Originally posted by StefanG:
The GLSL compiler will probably never be very
good at optimising expressions, I guess, because
it has to be simple and quick enough to execute
entirely at application runtime.Don't know about that. It's pretty good already. Yes, there are some corner cases where you need to tweak the code a bit for the compiler to see optimization opportunities, but most of the time the GLSL compiler does a very good job already.


Originally posted by StefanG:
I thought I'd never say this, but in this
particular respect, the precompilation of
HLSL does seem like a better platform for
more complicated expression optimisations.Actually, HLSL precompilation is a problem. If HLSL just dumped raw unoptimized code many shaders would actually run faster as that would leave that work to the driver's optimizer, which knows more of what's optimal for the underlying hardware. When HLSL is trying to optimize, it often means the real intent of the original shader is hidden to the driver.

Relic
02-02-2005, 11:22 PM
a*b*c*d is essentially a*(b*(c*d)). Sorry for nitpicking ;) . It's ((a * b) * c) * d because "*" has left-to-right associativity.

A good example for GLSL user optimizations is this:
vector = Matrix * Matrix * vector; // slow
vector = Matrix * (Matrix * vector); // fast

See the different instruction count?
The first needs 20 the second only 8!

Humus
02-03-2005, 09:06 AM
Originally posted by Relic:
Sorry for nitpicking ;) . It's ((a * b) * c) * d because "*" has left-to-right associativity.Duh! *smacks forehead* :)

V-man
02-04-2005, 06:57 AM
Actually, HLSL precompilation is a problem. If HLSL just dumped raw unoptimized code many shaders would actually run faster as that would leave that work to the driver's optimizer, which knows more of what's optimal for the underlying hardware. When HLSL is trying to optimize, it often means the real intent of the original shader is hidden to the driver.Are you sure about that?
It probably detects the hw and does it's best to optimize which should be enough.
I don't really know but D3D may even flag the shader as beeing already optimized to the driver.

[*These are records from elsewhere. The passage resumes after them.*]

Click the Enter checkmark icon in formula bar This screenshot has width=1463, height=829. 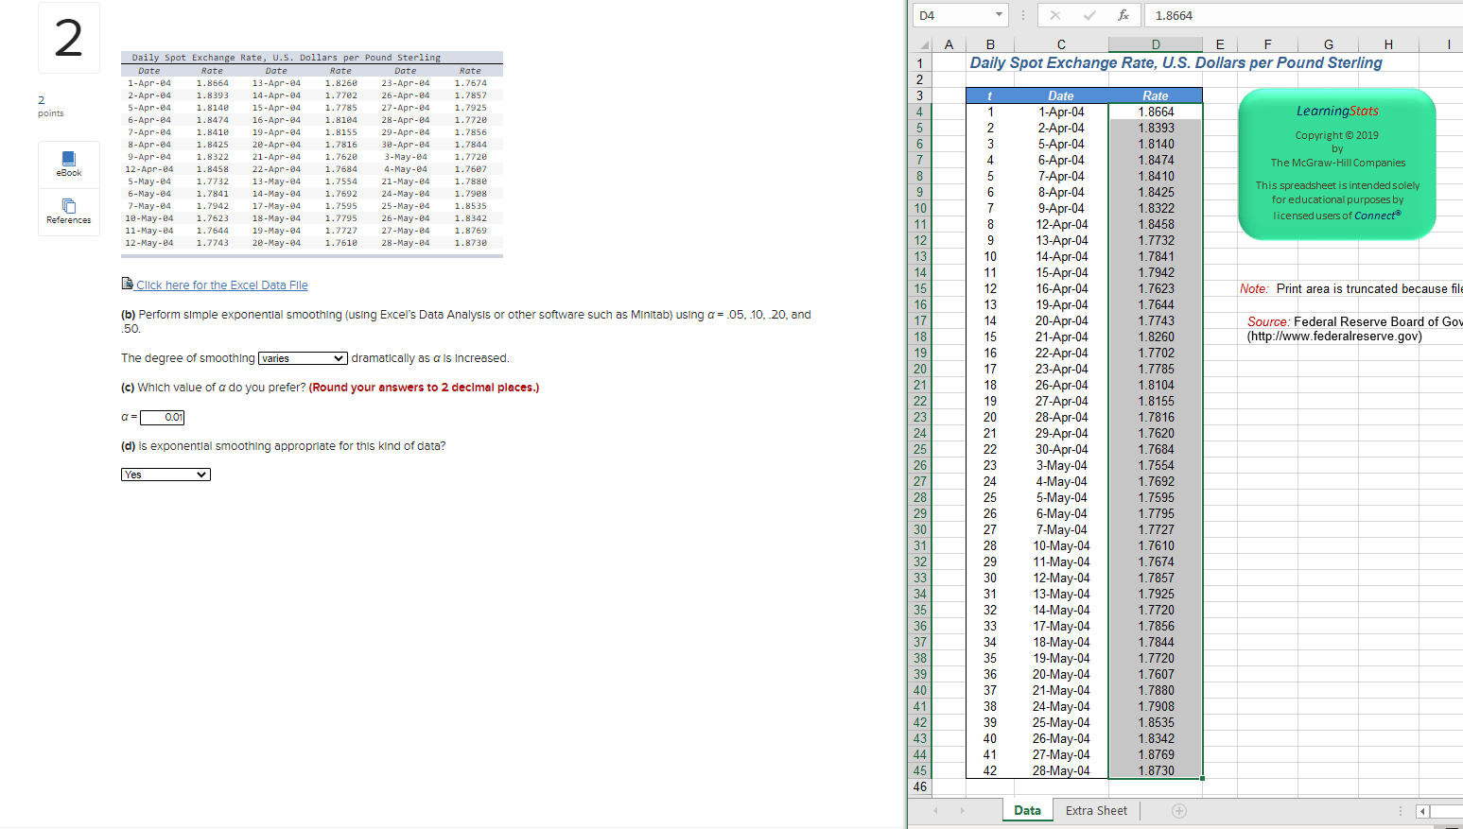coord(1089,15)
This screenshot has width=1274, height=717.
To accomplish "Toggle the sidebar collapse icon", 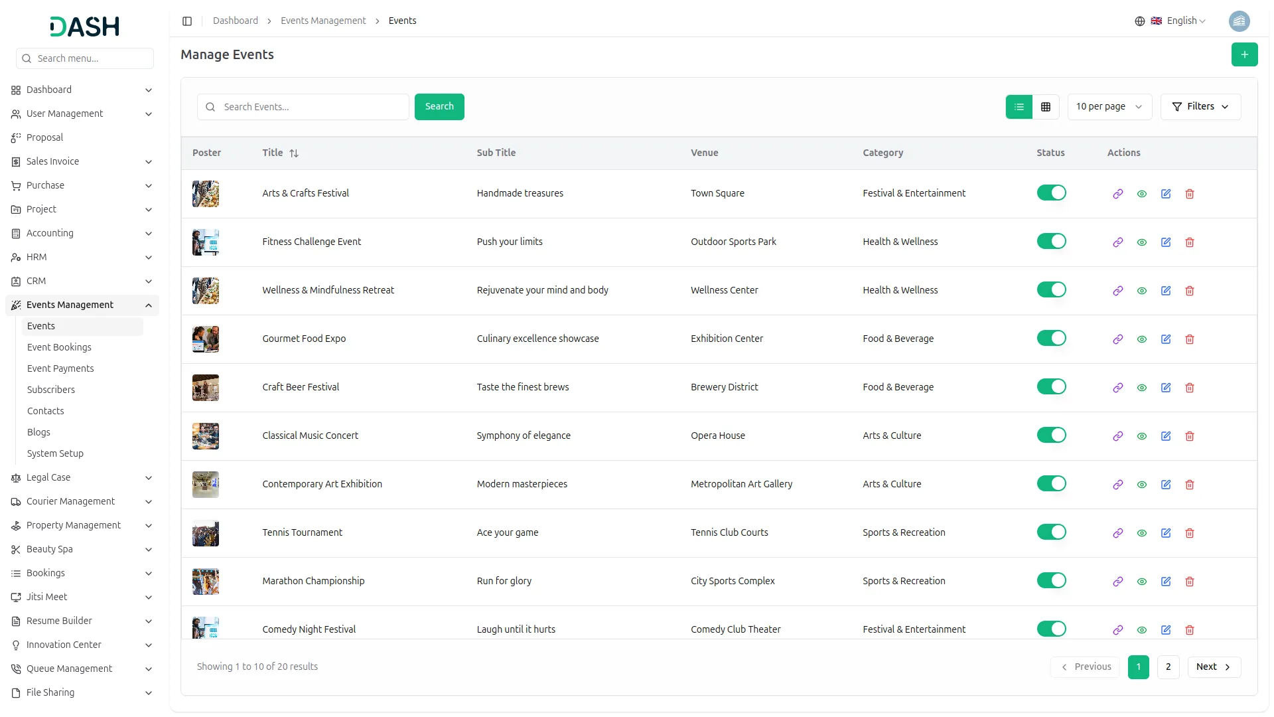I will point(187,21).
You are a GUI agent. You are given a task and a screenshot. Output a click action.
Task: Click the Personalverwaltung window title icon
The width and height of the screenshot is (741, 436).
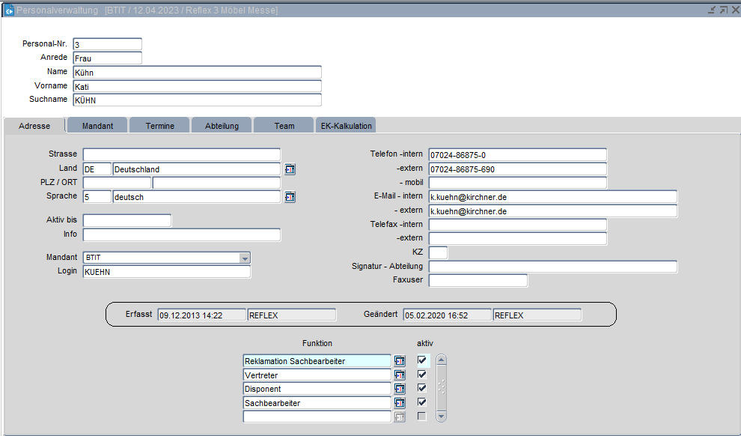[x=9, y=10]

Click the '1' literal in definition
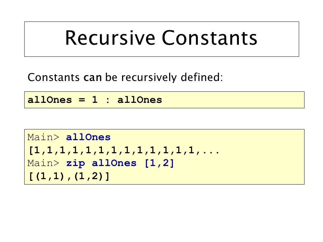coord(95,100)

vector = Matrix * Matrix * vector; // slow
vector = Matrix * (Matrix * vector); // fast The thought had crossed my mind. I assume the driver is or will be smart enough to reduce instructions.

Humus
02-04-2005, 06:37 PM
Originally posted by V-man:
Are you sure about that?That's what the people working close on this is saying. MS has been specifically asked not to try to optimize the shader for this reason, but they don't listen. The whole problem arises from the fact that DirectX uses assembly targets. If you compile against say ps2.0, the resulting shader must fit within the limits of that model. Unoptimized code of shaders of decent length can easily grow well past hardware limits, but after the driver optimizer has done its job it's a different story. But since there's no software rendering in DirectX and all shaders that compiles are guaranteed to run in hardware, the compiler must optimize itself to try to fit it to be able to make that guarantee.
Now this isn't the only problem with targets either. Another problem is that functionality is lost. The X800 for instance supports the vFace register. It can't be used at all in DirectX because that goes under ps3.0. Fortunately, GLSL can use it with gl_FrontFacing. IMHO, it will become increasingly clear that the GLSL model is vastly superior to the HLSL model as we move forward.

Relic
02-06-2005, 11:17 PM
Originally posted by V-man:
The thought had crossed my mind. I assume the driver is or will be smart enough to reduce instructions.The compiler can't (shouldn't?) optimize this M*M*v because the operator precedence is from left-to-right and there is no precedence based on the underlying data types "like multiply M*v first", AFAIK.